2. | Effective Date and Issues Before Delivery |
2.1 | Effective Date |
This agreement, in light of the duties and rights involving both parties for the purpose of validating this agreement, shall be come into effect instantly after the signature of the authorized representatives of both parties. Other terms and conditions shall come into effect upon examination and approval by the government authorities.

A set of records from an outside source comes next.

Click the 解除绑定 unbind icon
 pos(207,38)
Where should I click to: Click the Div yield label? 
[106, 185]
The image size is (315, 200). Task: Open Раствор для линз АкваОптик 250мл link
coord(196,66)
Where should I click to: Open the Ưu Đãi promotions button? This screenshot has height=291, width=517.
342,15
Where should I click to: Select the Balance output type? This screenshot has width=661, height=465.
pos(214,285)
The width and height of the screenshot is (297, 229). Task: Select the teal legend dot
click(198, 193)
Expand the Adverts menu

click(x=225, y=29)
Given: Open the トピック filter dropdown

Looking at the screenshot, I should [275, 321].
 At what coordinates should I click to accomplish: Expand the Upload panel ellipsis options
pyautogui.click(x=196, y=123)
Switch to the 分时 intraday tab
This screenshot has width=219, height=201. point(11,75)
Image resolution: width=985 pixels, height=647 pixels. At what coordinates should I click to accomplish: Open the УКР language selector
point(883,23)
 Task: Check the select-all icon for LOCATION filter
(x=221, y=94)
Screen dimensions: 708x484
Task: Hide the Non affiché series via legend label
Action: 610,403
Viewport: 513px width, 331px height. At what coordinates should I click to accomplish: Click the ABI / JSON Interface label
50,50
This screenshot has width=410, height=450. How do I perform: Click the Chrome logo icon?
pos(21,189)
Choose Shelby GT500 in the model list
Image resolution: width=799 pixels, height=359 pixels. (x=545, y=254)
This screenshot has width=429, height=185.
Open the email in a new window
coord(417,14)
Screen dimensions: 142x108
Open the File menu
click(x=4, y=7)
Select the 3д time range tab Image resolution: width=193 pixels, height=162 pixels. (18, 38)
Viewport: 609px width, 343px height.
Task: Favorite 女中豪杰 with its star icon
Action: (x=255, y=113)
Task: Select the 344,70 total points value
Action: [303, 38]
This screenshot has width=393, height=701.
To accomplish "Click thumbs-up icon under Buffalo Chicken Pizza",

2.2 | Approval by and Filing with Government |
The equity transfer under this agreement shall be upon the approval of the examination and approval authorities, and it shall be filed with administration authorities of industry and commerce. For the sake of above mentioned purpose, after the signature of this agreement, Party A and Party B shall revise related provisions of the joint venture contract and Articles of Association, and submit these documents for the approval by the examination and approval authorities. After securing the approval from the examination and approval authorities, both parties shall, regarding the equity transfer, file with the registration authorities under the laws and regulations of the People's Republic of China, to ensure that prescribed duties and responsibilities are performed in accordance with joint venture contract and Articles of Association of the company.
3. | Delivery |
3.1 | Delivery |
Under this agreement, "Delivery" is referred to the time when the prescribed transaction is completed. "Delivery" shall be conducted on the date agreed by both parties.This date shall, under any conditions, be not late than 30 days after the consideration of equity transfer is paid in full . "Delivery" shall be conducted on the place agreed by both parties.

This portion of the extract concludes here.